%%
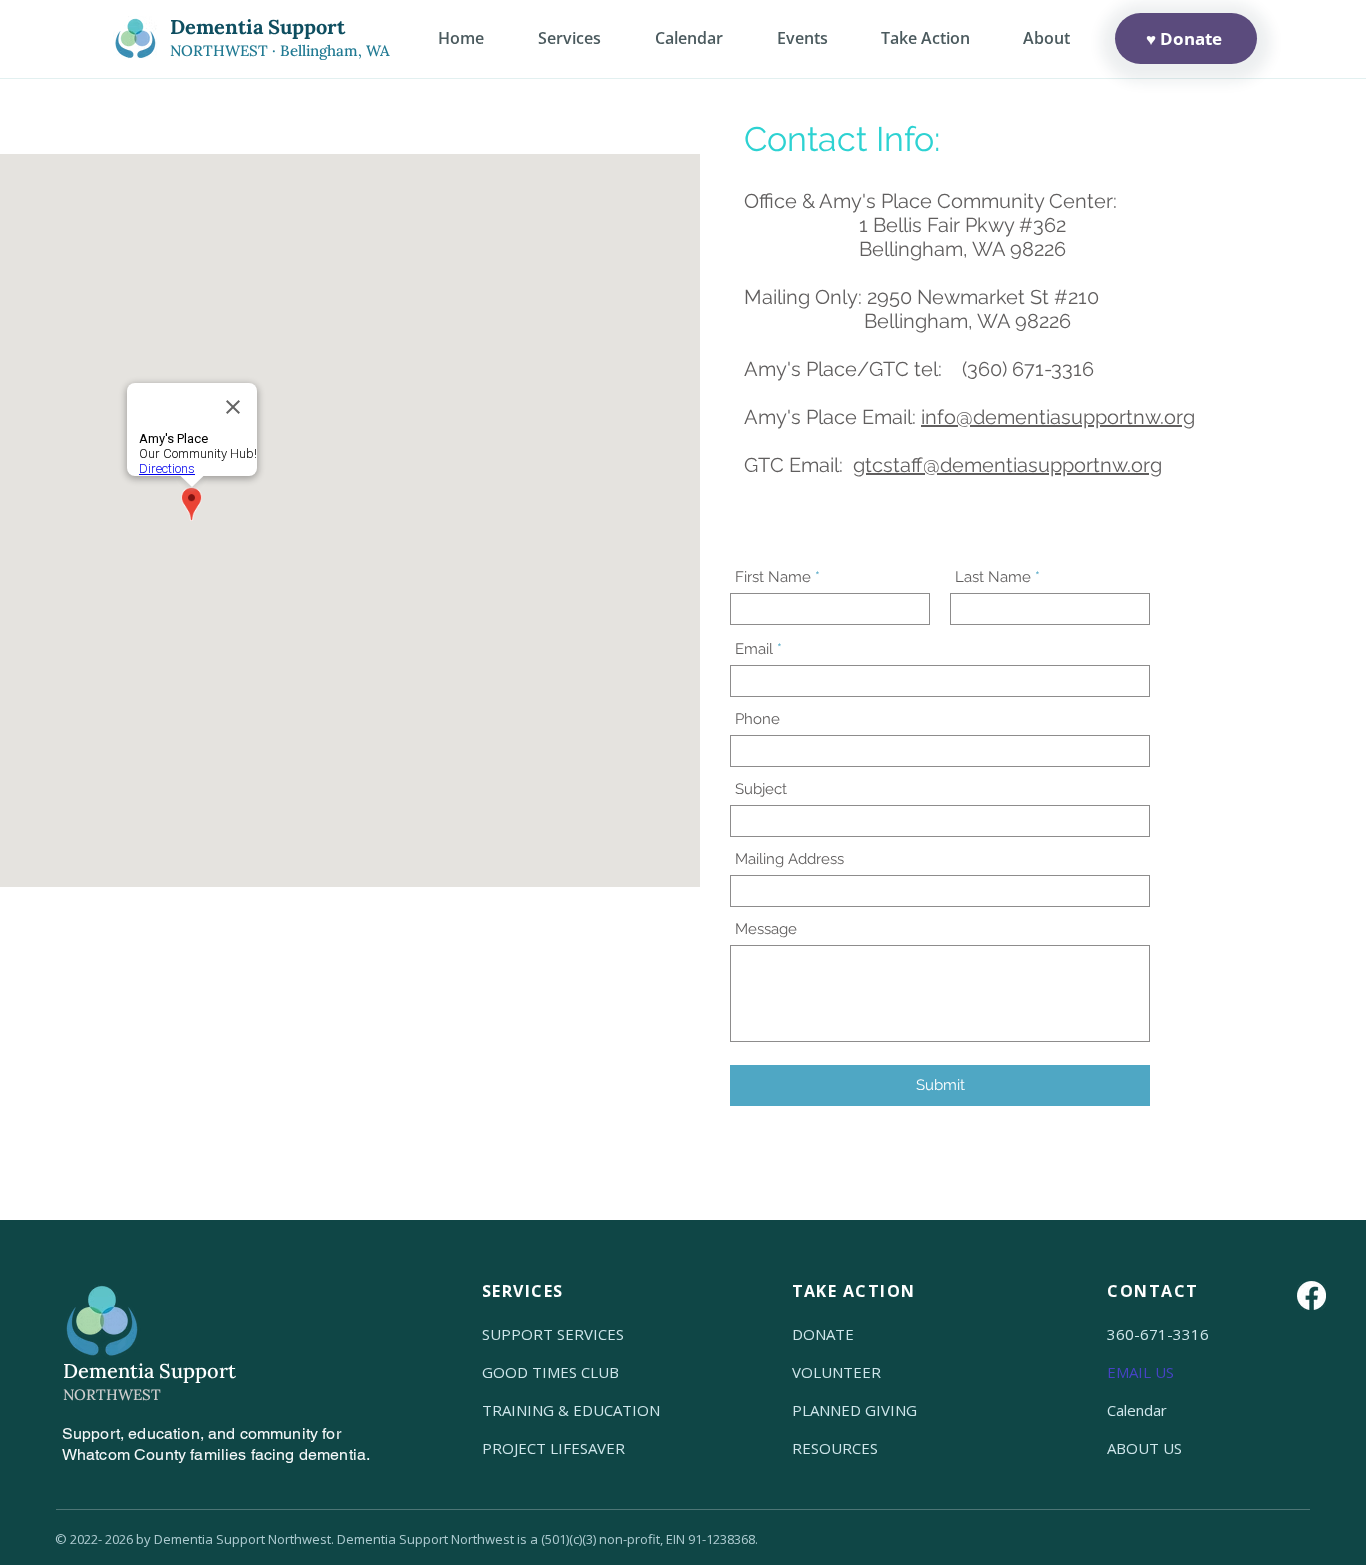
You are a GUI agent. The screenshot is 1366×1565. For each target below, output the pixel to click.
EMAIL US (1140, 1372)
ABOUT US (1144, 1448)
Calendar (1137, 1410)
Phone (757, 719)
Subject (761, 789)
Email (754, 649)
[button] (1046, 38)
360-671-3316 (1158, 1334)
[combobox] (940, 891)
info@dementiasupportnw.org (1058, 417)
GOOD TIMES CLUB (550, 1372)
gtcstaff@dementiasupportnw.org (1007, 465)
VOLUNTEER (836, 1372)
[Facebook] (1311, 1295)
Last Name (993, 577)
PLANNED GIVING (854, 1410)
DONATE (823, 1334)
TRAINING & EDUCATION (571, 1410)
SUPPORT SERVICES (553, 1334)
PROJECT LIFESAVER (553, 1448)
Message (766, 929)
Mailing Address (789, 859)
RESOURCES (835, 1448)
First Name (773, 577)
%%
%%
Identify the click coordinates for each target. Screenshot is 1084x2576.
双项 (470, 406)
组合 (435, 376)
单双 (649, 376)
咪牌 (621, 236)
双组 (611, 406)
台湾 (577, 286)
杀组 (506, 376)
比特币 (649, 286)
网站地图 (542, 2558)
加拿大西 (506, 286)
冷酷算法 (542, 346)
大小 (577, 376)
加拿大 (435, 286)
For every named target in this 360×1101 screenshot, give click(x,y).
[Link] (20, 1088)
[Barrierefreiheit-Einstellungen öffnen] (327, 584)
%%
%%
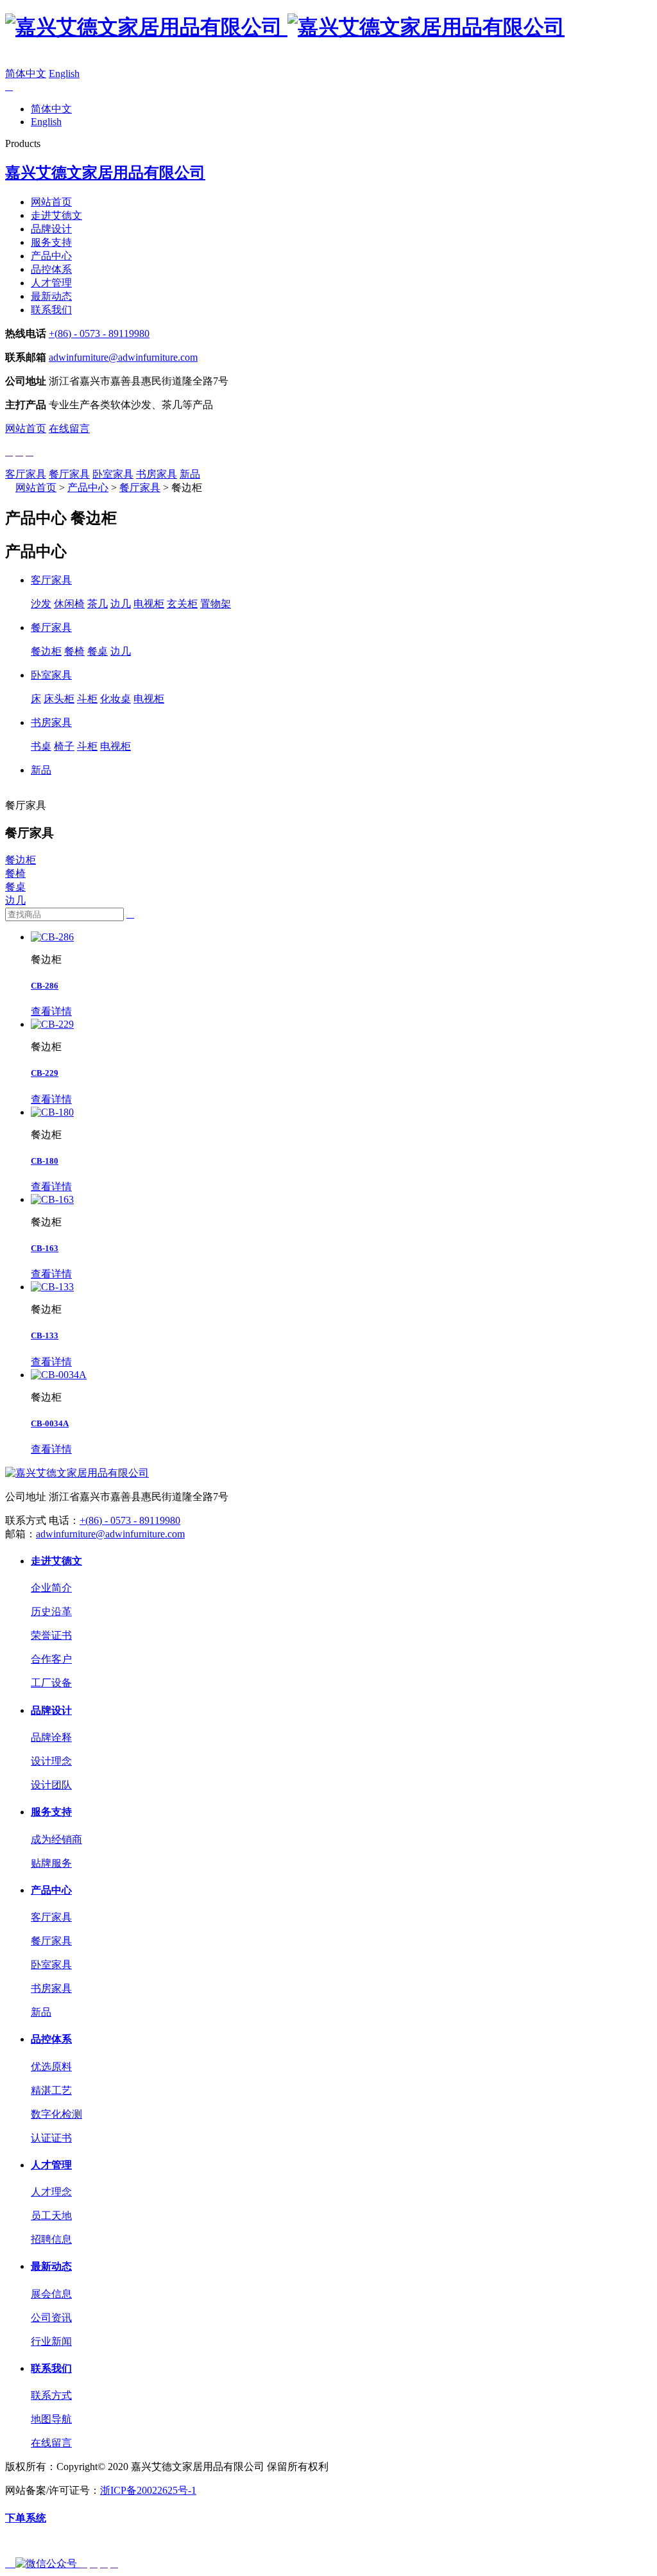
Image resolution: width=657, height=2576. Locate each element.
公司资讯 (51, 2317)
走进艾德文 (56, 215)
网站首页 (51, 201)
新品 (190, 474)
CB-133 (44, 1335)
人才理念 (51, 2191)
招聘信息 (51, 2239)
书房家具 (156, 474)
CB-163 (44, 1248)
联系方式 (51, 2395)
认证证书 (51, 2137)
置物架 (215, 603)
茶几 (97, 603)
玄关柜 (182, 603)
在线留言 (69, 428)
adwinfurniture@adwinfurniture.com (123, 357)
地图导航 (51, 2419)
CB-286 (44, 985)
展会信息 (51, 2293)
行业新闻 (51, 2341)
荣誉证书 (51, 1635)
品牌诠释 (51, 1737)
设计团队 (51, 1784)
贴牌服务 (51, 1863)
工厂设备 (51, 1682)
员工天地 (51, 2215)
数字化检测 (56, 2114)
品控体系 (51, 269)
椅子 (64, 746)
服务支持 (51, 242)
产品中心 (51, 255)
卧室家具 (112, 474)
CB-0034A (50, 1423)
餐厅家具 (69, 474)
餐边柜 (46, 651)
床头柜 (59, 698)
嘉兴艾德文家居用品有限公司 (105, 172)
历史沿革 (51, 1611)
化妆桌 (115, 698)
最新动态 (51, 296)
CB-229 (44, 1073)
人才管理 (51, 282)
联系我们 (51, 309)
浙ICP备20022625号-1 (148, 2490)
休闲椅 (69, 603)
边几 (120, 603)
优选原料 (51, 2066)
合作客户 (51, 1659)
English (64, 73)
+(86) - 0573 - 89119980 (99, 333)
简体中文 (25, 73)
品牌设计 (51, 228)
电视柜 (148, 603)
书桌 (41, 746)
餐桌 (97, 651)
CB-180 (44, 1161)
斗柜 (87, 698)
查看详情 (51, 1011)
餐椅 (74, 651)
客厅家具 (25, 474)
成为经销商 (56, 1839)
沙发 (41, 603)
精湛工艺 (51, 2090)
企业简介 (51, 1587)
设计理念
%%
» **Exercise directions**
Extract the lines of the preceding material that run from the line with "招聘信息 (51, 2239)" through the line with "产品中心 (51, 255)", inclusive, reproducing them exactly and adding nothing.

» **Answer section**
招聘信息 (51, 2239)
书房家具 (156, 474)
CB-163 (44, 1248)
联系方式 (51, 2395)
认证证书 (51, 2137)
置物架 (215, 603)
茶几 (97, 603)
玄关柜 (182, 603)
在线留言 (69, 428)
adwinfurniture@adwinfurniture.com (123, 357)
地图导航 (51, 2419)
CB-286 (44, 985)
展会信息 (51, 2293)
行业新闻 (51, 2341)
荣誉证书 (51, 1635)
品牌诠释 (51, 1737)
设计团队 (51, 1784)
贴牌服务 (51, 1863)
工厂设备 (51, 1682)
员工天地 (51, 2215)
数字化检测 (56, 2114)
品控体系 (51, 269)
椅子 (64, 746)
服务支持 (51, 242)
产品中心 (51, 255)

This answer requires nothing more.